## EXERCISE PROMPT
Extract the records below word for word and ignore the images.

## DATA SHOWN
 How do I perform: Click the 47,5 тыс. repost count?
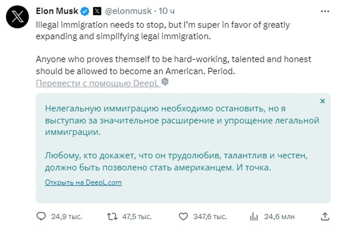pyautogui.click(x=136, y=217)
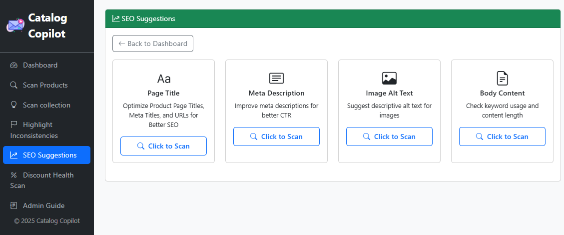Click the Dashboard speedometer icon
The height and width of the screenshot is (235, 564).
tap(14, 65)
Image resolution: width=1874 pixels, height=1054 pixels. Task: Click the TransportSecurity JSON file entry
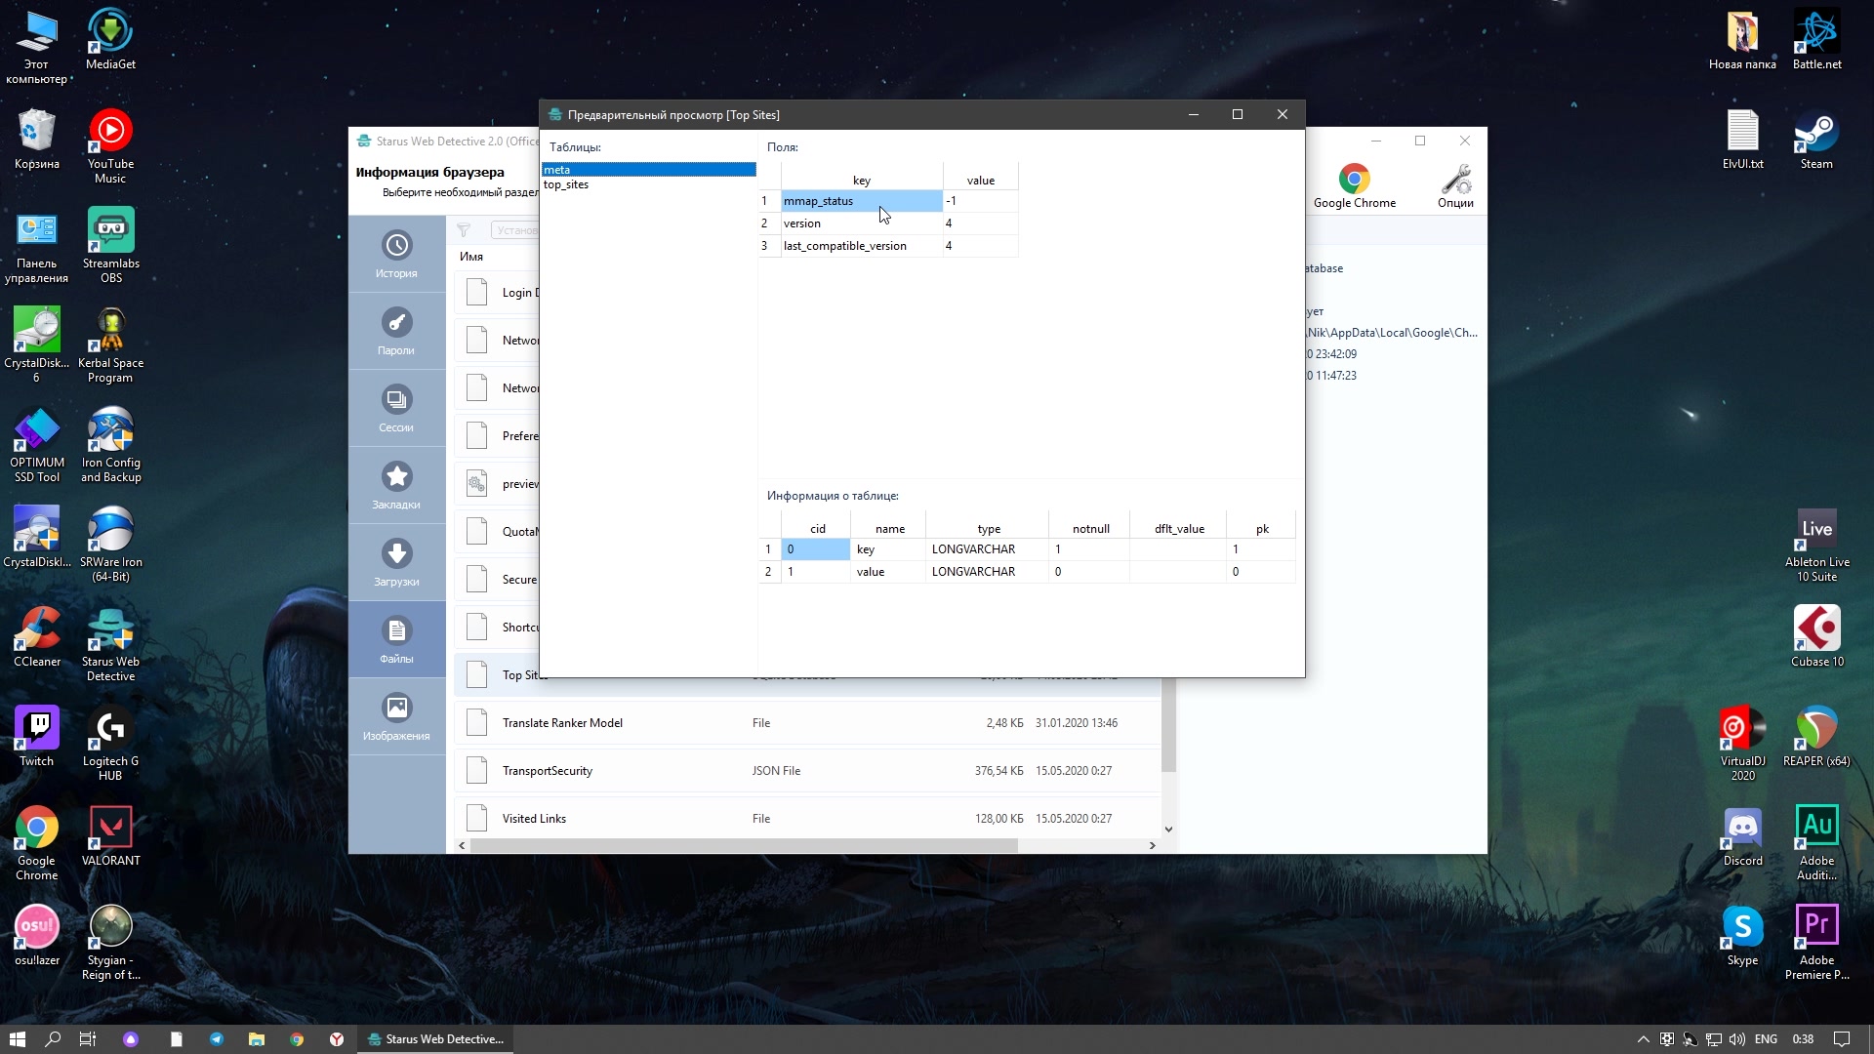tap(547, 770)
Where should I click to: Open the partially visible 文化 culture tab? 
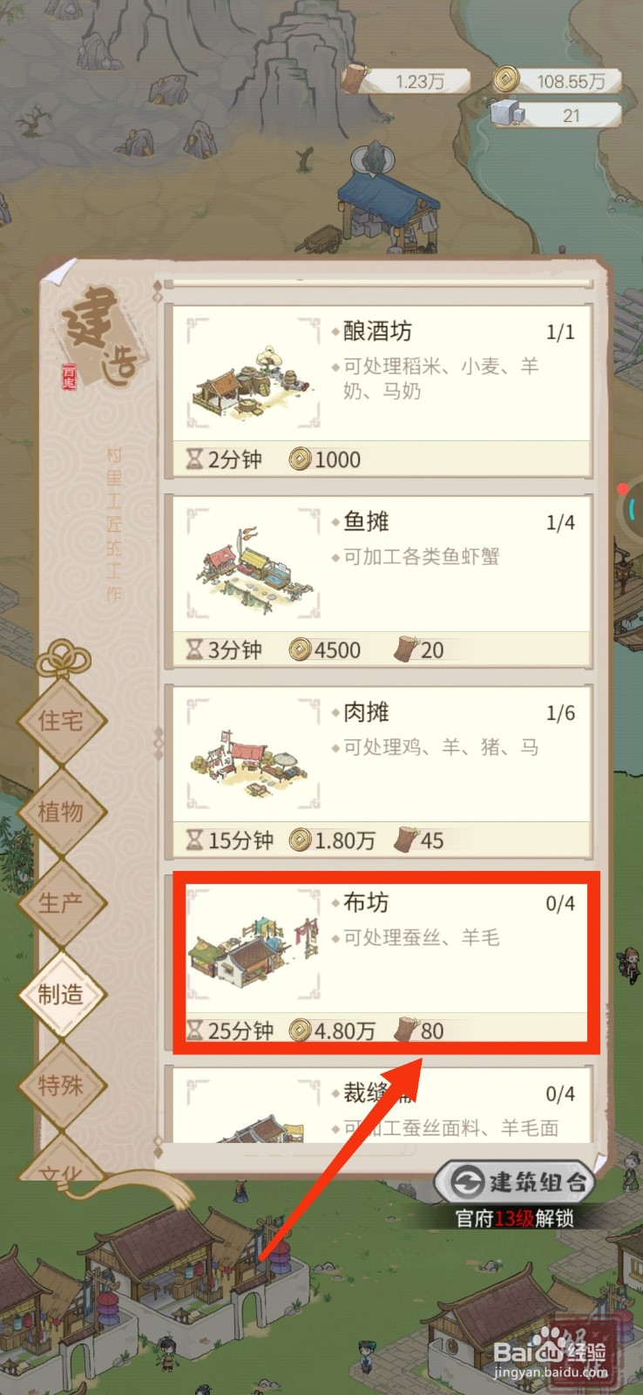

## RESULT OF THIS EXERCISE
 How do I perform: Click the 47,5 тыс. repost count?
pyautogui.click(x=136, y=217)
Click the Dashboard speedometer icon
The height and width of the screenshot is (235, 564).
tap(14, 65)
Image resolution: width=1874 pixels, height=1054 pixels. Task: Click the TransportSecurity JSON file entry
tap(547, 770)
Where should I click to: Open the partially visible 文化 culture tab? 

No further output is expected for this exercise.